The vehicle registration plates of the Republic of the Congo is a legal form requiring the citizens of the Republic of the Congo to have the car registered. Its international road code is RCB, despite unofficially displaying RC on its current plates (which, conversely, is Taiwan's official code).

==Regular license plates==

The current scheme of regular license plates Congo, based on the French system of FNI, introduced in 1982. It has 123AB4 formats or 123A45, where 123 - number AS - Series 45 - area code. Since 2006, the left side of the plate are the emblem of the Central African economic and Monetary Community (CEMAC).

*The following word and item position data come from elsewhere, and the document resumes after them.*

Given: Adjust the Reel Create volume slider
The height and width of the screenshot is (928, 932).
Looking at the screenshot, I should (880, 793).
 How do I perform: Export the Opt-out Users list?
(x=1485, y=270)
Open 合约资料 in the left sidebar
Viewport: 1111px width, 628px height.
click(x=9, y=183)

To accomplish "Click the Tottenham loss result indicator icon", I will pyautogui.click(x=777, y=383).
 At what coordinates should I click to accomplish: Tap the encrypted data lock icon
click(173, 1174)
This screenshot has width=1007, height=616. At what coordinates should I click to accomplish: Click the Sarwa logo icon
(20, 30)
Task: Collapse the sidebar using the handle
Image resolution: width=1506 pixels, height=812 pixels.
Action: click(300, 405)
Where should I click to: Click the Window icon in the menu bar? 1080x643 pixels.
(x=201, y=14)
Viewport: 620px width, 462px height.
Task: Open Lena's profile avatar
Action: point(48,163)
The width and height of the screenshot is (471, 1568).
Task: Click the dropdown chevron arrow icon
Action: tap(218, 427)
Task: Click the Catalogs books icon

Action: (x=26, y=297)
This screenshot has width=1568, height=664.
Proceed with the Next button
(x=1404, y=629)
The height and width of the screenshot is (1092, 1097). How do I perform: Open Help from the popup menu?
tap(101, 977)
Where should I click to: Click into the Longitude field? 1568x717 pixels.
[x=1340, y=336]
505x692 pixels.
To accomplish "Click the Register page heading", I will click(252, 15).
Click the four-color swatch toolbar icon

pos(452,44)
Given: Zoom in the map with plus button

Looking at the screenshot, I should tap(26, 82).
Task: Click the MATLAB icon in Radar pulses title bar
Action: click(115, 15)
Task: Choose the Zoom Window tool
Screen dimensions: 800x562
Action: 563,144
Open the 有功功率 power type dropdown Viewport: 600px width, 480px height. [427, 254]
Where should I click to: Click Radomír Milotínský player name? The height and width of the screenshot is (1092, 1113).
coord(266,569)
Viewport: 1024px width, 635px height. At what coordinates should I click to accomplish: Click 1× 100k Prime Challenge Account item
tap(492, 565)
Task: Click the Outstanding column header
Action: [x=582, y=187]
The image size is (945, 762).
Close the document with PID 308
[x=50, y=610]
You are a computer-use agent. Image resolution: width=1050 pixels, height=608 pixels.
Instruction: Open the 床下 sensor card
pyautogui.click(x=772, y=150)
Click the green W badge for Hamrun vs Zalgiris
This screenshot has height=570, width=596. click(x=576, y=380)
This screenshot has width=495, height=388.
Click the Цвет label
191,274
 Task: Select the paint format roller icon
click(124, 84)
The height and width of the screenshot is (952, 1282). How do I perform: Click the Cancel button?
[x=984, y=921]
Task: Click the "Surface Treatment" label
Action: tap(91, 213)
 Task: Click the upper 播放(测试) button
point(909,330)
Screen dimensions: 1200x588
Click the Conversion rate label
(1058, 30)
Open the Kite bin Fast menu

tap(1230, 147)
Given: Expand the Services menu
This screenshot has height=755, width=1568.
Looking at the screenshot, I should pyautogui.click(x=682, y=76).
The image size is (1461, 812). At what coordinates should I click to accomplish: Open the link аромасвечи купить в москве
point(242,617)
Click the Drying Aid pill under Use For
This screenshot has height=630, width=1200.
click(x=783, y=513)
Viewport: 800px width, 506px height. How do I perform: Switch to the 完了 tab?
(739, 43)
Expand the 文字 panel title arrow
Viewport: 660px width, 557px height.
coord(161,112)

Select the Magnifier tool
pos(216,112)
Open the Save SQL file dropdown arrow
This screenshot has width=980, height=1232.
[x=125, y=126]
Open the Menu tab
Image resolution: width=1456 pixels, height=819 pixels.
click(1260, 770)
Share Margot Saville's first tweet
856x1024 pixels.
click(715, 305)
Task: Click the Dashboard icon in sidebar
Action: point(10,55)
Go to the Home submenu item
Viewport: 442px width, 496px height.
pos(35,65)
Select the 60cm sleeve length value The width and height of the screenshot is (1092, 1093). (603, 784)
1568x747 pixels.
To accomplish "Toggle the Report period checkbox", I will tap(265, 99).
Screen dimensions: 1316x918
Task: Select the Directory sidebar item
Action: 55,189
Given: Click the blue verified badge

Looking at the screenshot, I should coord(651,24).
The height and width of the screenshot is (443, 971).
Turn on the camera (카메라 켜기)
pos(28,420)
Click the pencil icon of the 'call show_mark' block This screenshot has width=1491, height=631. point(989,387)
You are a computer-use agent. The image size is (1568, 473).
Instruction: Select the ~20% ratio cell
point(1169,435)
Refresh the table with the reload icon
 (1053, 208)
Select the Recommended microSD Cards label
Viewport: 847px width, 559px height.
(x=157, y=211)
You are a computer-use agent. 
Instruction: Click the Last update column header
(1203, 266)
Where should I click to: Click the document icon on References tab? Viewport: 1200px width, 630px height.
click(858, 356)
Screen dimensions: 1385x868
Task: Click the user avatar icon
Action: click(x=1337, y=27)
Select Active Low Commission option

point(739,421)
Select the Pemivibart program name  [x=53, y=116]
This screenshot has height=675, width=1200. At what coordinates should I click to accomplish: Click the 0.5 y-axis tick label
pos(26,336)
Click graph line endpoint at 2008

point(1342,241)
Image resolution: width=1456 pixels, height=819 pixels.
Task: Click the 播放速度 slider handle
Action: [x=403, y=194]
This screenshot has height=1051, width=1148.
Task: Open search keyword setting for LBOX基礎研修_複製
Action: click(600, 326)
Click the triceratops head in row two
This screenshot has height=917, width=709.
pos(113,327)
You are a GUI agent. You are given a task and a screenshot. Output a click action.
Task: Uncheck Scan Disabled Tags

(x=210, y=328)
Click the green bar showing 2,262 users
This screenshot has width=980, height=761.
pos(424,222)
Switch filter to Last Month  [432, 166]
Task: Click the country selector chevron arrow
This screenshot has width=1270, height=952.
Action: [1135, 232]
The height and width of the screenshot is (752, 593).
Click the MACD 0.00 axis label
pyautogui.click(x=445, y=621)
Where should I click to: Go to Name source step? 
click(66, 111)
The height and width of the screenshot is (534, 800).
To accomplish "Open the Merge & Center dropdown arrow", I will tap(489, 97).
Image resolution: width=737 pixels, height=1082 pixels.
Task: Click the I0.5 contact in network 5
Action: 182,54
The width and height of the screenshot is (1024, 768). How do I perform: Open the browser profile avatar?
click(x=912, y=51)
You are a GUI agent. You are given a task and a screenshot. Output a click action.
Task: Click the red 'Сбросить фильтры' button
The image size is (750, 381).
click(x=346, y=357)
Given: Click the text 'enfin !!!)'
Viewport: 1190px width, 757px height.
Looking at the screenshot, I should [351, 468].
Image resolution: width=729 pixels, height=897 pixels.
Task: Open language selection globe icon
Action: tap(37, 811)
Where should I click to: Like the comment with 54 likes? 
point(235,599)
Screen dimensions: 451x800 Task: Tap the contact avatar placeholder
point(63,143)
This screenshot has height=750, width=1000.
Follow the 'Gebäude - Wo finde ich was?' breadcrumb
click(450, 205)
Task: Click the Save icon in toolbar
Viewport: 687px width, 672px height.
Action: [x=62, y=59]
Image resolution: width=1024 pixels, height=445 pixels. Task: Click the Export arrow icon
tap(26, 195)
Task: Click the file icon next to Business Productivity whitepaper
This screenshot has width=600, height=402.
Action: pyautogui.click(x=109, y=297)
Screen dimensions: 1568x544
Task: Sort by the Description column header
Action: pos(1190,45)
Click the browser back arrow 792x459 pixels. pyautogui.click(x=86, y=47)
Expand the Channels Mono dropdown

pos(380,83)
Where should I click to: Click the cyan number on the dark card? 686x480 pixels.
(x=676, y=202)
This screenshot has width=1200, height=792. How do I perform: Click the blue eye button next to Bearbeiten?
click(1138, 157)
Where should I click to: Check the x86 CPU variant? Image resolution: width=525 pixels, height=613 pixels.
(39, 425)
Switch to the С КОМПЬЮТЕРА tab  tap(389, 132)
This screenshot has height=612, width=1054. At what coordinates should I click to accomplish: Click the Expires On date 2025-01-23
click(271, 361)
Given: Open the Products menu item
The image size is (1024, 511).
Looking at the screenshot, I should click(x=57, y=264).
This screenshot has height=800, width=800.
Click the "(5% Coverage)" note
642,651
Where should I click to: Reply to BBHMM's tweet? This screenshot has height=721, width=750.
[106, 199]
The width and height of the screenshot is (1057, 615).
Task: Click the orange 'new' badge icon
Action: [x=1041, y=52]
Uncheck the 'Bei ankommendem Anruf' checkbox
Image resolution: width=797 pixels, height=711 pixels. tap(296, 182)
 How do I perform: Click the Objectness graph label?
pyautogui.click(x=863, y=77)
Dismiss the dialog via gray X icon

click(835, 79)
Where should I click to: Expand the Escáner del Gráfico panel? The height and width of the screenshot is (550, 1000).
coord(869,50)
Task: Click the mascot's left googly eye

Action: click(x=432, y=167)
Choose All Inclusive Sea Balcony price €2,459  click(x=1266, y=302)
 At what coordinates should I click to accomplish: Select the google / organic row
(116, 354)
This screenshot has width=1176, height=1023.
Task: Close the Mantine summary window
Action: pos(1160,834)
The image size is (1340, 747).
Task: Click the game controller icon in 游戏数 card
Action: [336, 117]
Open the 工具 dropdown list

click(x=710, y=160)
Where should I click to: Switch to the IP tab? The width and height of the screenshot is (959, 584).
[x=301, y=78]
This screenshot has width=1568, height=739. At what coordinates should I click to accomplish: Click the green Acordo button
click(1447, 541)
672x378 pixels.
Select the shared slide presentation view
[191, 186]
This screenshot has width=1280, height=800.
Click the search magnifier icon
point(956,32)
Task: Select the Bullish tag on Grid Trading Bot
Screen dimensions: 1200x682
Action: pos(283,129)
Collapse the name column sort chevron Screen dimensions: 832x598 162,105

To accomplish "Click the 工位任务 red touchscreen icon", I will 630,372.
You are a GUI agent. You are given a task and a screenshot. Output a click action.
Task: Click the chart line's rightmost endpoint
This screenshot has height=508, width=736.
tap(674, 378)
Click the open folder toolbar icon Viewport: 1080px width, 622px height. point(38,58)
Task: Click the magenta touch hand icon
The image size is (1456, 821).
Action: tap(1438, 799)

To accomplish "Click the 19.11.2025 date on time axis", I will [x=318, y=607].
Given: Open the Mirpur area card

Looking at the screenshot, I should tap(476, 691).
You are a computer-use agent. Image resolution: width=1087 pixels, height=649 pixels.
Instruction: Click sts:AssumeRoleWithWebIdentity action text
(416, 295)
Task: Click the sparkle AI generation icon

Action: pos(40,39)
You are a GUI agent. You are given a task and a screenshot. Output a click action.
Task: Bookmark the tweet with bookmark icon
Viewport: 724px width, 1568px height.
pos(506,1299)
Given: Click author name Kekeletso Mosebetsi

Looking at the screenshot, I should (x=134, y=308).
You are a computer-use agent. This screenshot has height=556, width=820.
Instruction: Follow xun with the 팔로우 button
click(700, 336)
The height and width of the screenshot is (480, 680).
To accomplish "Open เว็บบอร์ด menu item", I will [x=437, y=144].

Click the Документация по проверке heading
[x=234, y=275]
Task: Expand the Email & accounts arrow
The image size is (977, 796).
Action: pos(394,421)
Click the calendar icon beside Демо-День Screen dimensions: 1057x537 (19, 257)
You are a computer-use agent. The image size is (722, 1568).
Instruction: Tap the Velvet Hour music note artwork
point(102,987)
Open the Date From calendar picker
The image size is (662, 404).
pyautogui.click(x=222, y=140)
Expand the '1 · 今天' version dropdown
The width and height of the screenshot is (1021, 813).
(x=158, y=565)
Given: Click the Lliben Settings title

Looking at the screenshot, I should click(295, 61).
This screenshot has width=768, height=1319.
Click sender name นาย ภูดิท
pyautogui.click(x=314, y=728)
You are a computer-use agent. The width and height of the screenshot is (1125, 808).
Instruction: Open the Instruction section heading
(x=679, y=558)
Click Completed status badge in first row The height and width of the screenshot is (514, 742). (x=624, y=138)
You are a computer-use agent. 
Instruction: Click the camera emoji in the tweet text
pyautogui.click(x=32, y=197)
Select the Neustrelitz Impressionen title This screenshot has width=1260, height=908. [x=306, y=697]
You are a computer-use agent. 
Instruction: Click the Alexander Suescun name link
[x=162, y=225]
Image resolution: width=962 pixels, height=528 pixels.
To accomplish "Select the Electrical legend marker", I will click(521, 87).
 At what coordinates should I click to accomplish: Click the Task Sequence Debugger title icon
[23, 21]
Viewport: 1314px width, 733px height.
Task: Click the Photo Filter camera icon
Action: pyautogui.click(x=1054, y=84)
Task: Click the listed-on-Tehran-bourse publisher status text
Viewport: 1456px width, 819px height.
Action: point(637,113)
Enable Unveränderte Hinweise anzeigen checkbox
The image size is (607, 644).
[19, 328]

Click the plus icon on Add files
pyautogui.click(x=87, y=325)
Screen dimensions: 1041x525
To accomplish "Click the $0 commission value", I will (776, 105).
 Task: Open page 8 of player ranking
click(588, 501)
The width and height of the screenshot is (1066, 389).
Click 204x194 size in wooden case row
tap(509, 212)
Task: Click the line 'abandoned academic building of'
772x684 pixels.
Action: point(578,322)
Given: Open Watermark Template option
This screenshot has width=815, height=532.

The current allocation combinations for regional coding was introduced in 1982.

- 1 - Nkayi
- 2 - Lekoumou
- 3 - Ouesso
- 4 - Capital District (Brazzaville)
- 5 - Kouilou
- 6 - Pointe-Noire
- 7 - Likouala
- 8 - Cuvette
- 9 - Nyari
- 10 - Loubomo
- 11 - Bouenza
- 12 - Pool
- 13 - Sanga
- 14 - Plateau

==Other formats==

===Diplomatic license plates===

The diplomatic license plates have repeated the appropriate format French number plates of this type: 123CD45 where 123 - country code or international organization, CD - index diplomatic transport 45 - number. The plates have orange symbols on a green background in the left side of the plate are the emblem of the Central African economic and Monetary Community (CEMAC) and RC code.

===Temporary license plate imports===

License plates for foreign NGOs have black characters on a green background and format 123AB4 IT where IT - pointer "temporary import" 123 - number AS - Series 4 - area code. In the left side of the plate are the emblem of the Central African economic and Monetary Community (SEMAS) and RC code.